我正在处理网球排名数据,并注意到有些日期没有数据。但是,我想填写上周的数据。
考虑数据结构
structure(list(date2 = structure(c(16076, 16076, 16076, 16076,
16076, 16076, 16076, 16076, 16076, 16076, 16083, 16083, 16083,
16083, 16083, 16083, 16083, 16083, 16083, 16083, 16090, 16097,
16097, 16097, 16097, 16097, 16097, 16097, 16097, 16097, 16097
), class = "Date"), rank = c(5L, 6L, 4L, 3L, 7L, 8L, 2L, 9L,
10L, 1L, 5L, 6L, 7L, 8L, 9L, 10L, 1L, 2L, 3L, 4L, NA, 7L, 8L,
9L, 10L, 4L, 5L, 6L, 1L, 2L, 3L), Name = c("Del Potro,Juan Martin",
"Federer,Roger", "Murray,Andy", "Ferrer,David", "Berdych,Tomas",
"Wawrinka,Stanislas", "Djokovic,Novak", "Gasquet,Richard", "Tsonga,Jo-Wilfried",
"Nadal,Rafael", "Del Potro,Juan Martin", "Federer,Roger", "Berdych,Tomas",
"Wawrinka,Stanislas", "Gasquet,Richard", "Tsonga,Jo-Wilfried",
"Nadal,Rafael", "Djokovic,Novak", "Ferrer,David", "Murray,Andy",
NA, "Berdych,Tomas", "Federer,Roger", "Gasquet,Richard", "Tsonga,Jo-Wilfried",
"Del Potro,Juan Martin", "Ferrer,David", "Murray,Andy", "Nadal,Rafael",
"Djokovic,Novak", "Wawrinka,Stanislas"), points = c(5255L, 4355L,
5560L, 5800L, 4180L, 3890L, 12260L, 3140L, 3065L, 13130L, 5415L,
4355L, 4180L, 3890L, 3140L, 3065L, 13130L, 12260L, 5640L, 5560L,
NA, 4540L, 4355L, 3050L, 2885L, 5370L, 5280L, 4720L, 14330L,
10620L, 5710L)), .Names = c("date2", "rank", "Name", "points"
), class = "data.frame", row.names = c(722066L, 722067L, 722078L,
722106L, 722110L, 722111L, 722118L, 722139L, 722140L, 722143L,
722330L, 722331L, 722332L, 722333L, 722334L, 722335L, 722406L,
722407L, 722408L, 722409L, 722672L, 722677L, 722683L, 722684L,
722689L, 722748L, 722749L, 722750L, 723098L, 723099L, 723100L))
我用这种方法来填充,
nadates<-temp85[which(is.na(temp85$rank)),"date2"]
fillindates=as.Date(nadates)-7
nadatesfilled=temp85[temp85$date2 %in% fillindates,]
nadatesfilled$date2<-as.Date(nadatesfilled$date2)+7
temp85filled<-rbind(na.omit(temp85),nadatesfilled)

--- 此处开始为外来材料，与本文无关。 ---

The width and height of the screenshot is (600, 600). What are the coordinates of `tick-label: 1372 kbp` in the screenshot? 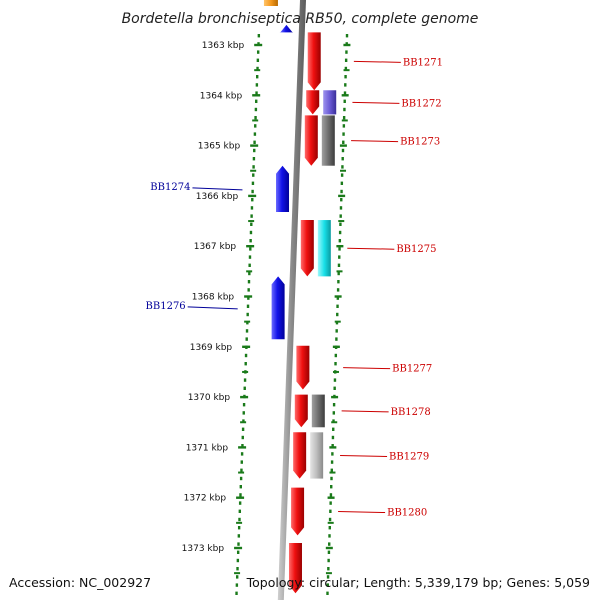 It's located at (206, 499).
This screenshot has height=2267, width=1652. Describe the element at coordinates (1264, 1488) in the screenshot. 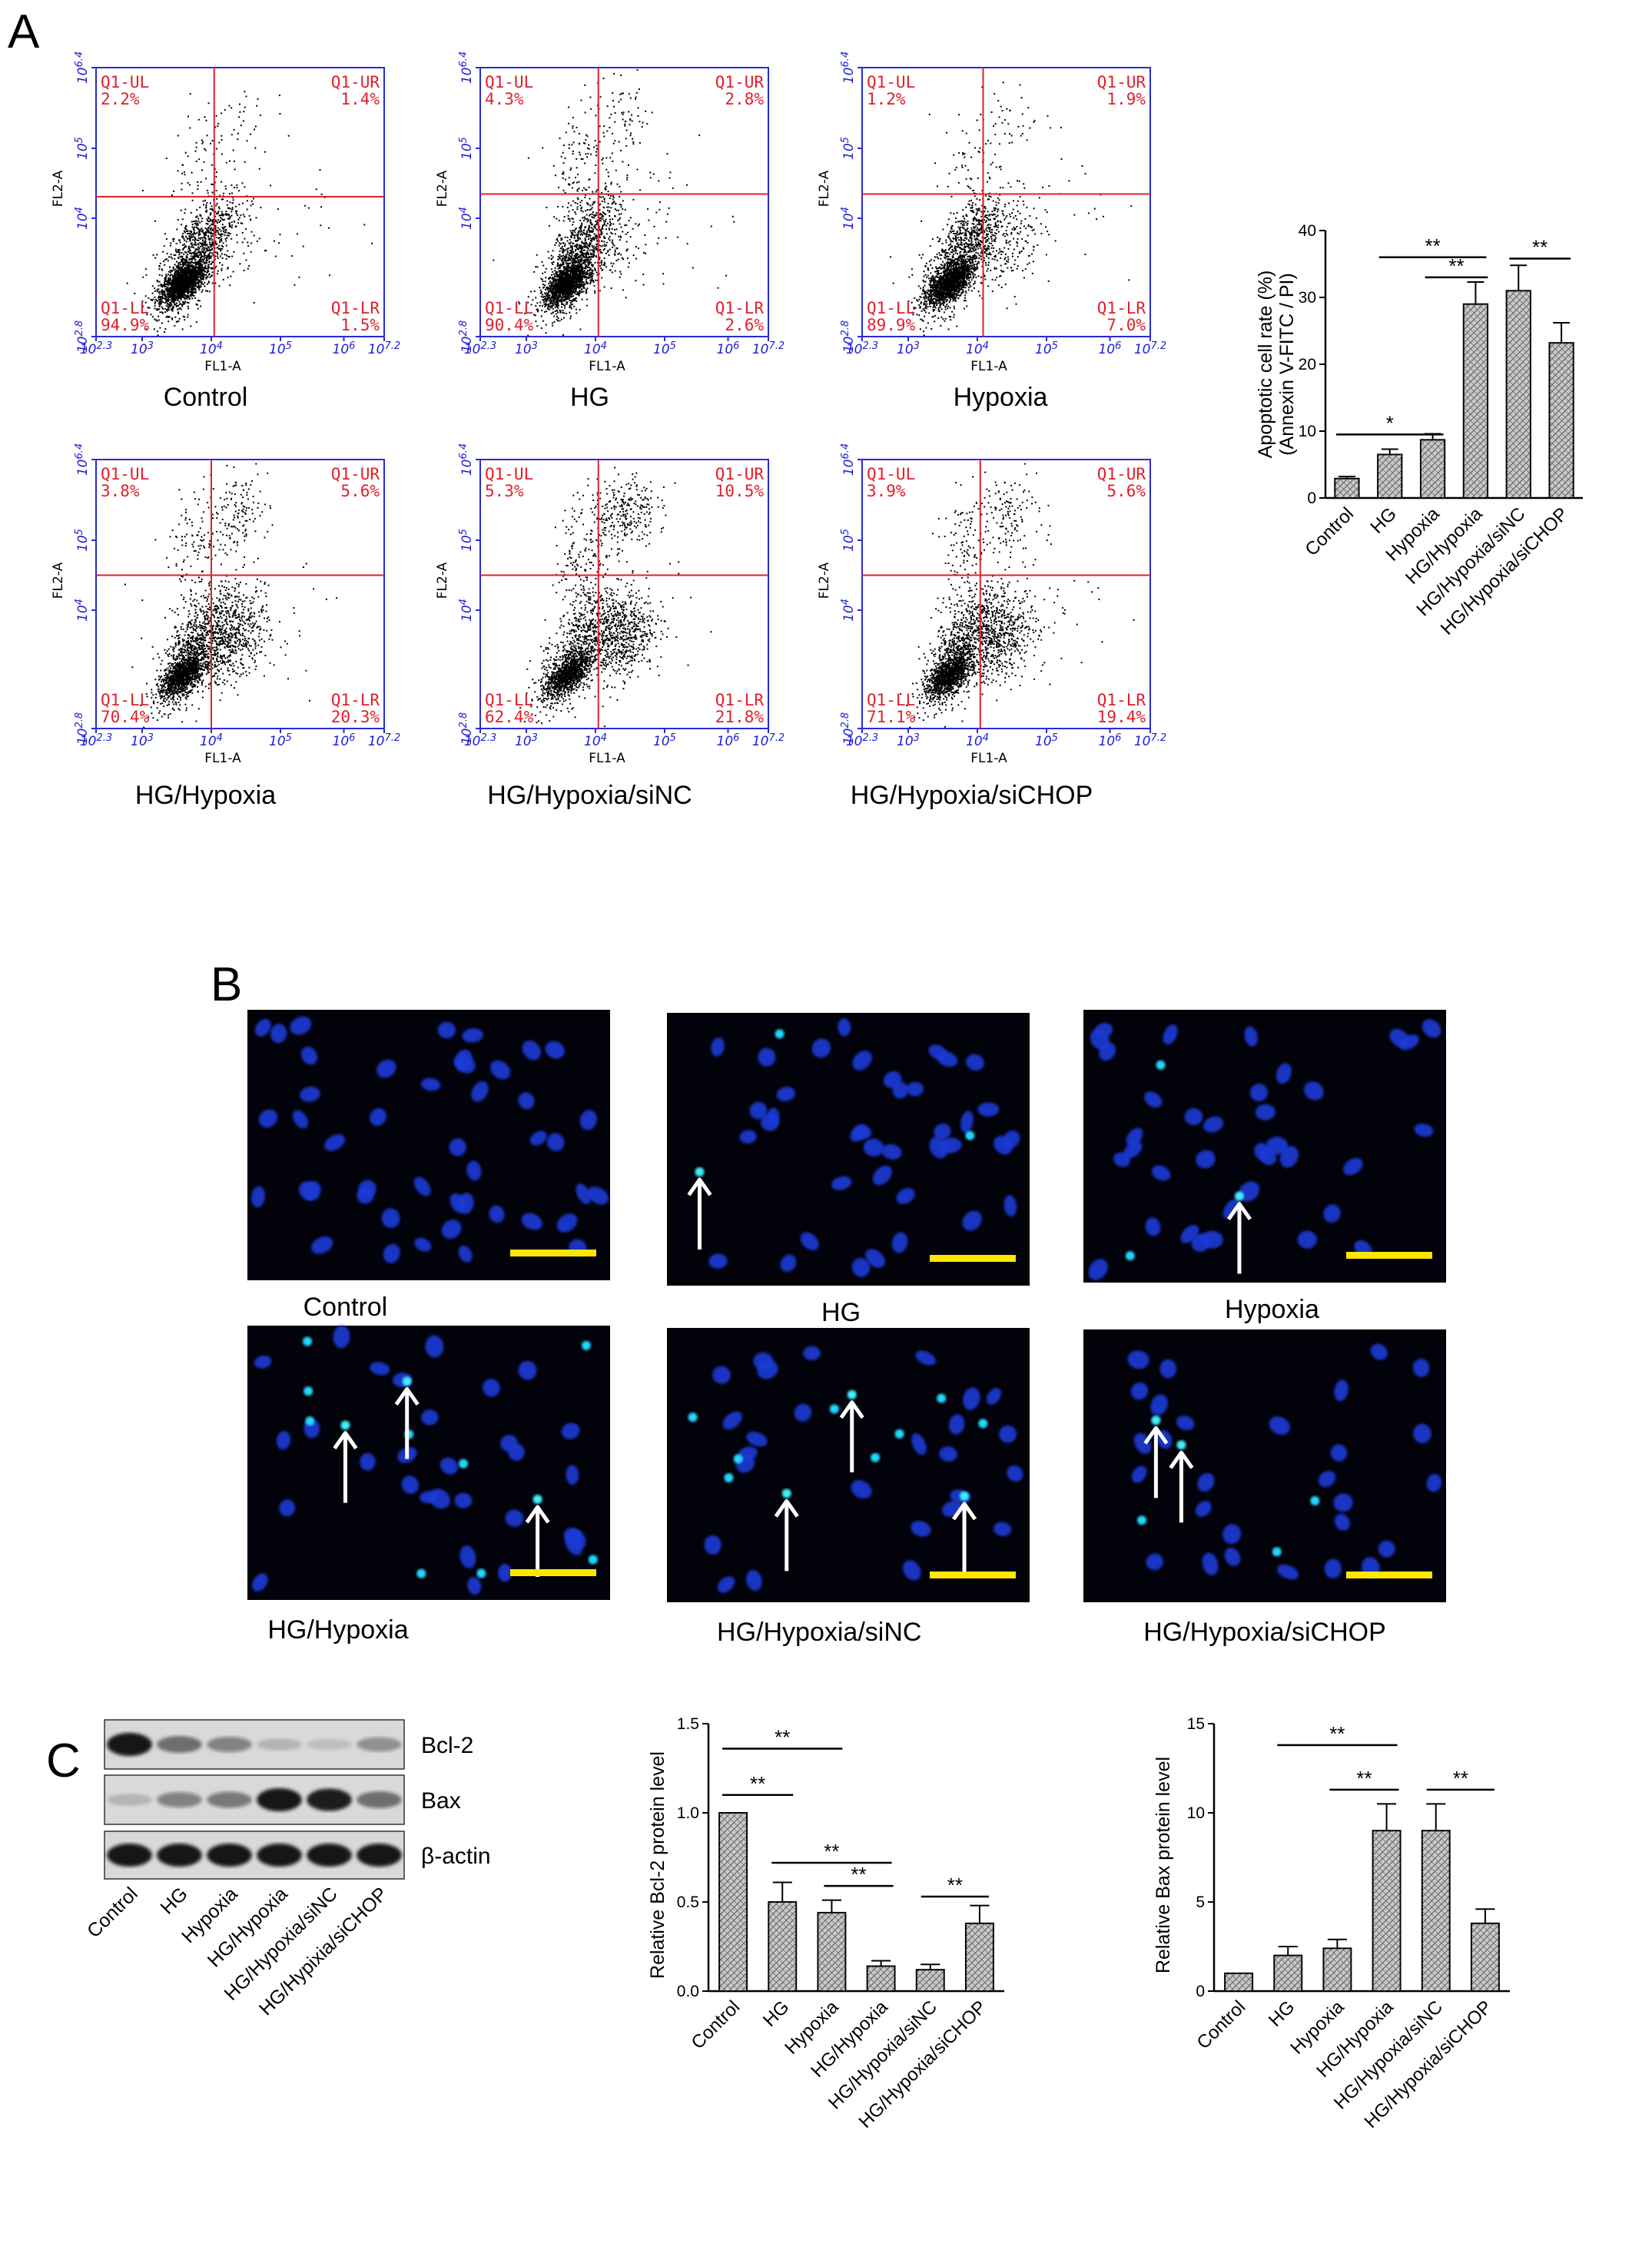

I see `hoechst-image-6: HG/Hypoxia/siCHOP` at that location.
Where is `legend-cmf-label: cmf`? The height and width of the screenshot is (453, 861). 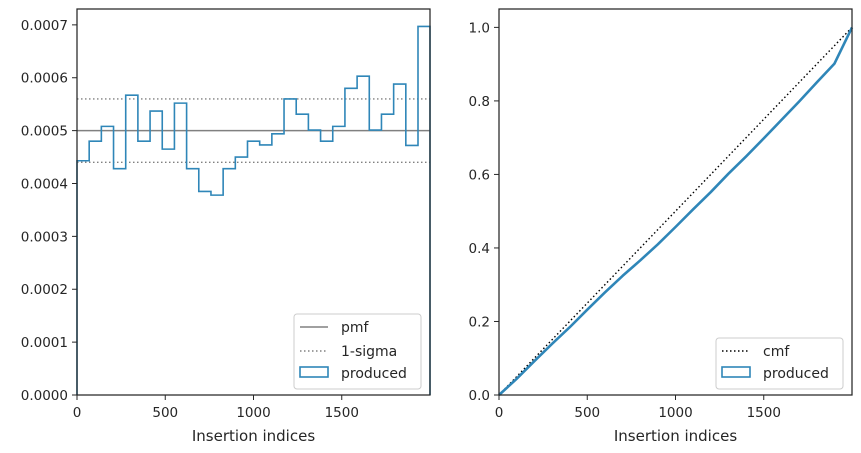 legend-cmf-label: cmf is located at coordinates (776, 352).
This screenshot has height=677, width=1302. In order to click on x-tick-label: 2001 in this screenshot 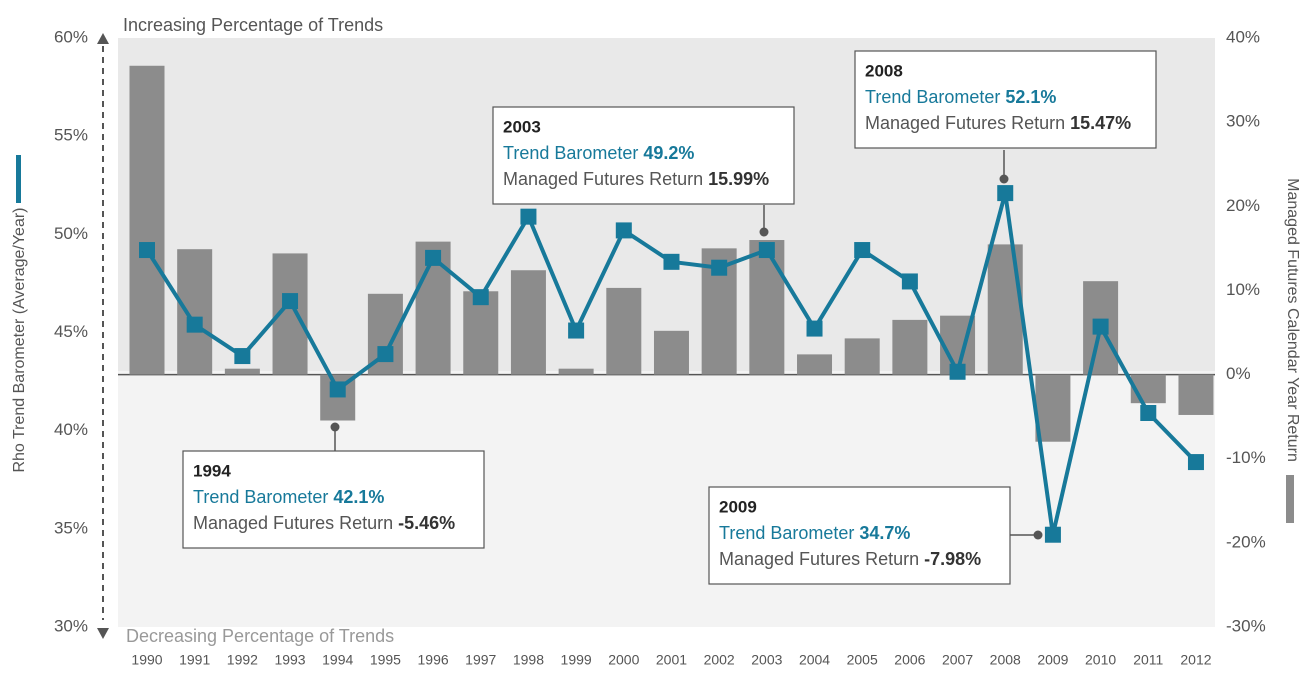, I will do `click(672, 660)`.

但是,我的问题是,有没有更好的方法?特别是,考虑到在某些情况下,我有2,3周后失踪(不在这个数据子集中)。我重复了这些代码以填补这些代码,但仍然有更好的方法吗?
答案 0 :(得分:2)
library("zoo")
temp85filled <- do.call(rbind,
lapply(na.omit(unique(temp85$rank)), function(rank) {
na.locf(temp85[(is.na(temp85$rank) | temp85$rank == rank),])
}))
比起先看起来有点棘手,因为有一行的日期应该被替换为与前一个日期相对应的整行行。为了解决这个问题,我分别针对每个级别进行了测试,但是对于每个级别,查看该级别或缺少级别(这就是为什么这不是简单的拆分 - 应用 - 组合问题)。在其中,na.locf可用于填充缺失值(这确实假设数据按时间排序;如果不是,则可以在将其传递到na.locf之前完成。 lapply匿名函数)。 temp85fillled未按日期排序,但可以是。 (temp85filled <- temp85filled[order(temp85filled$date2),])。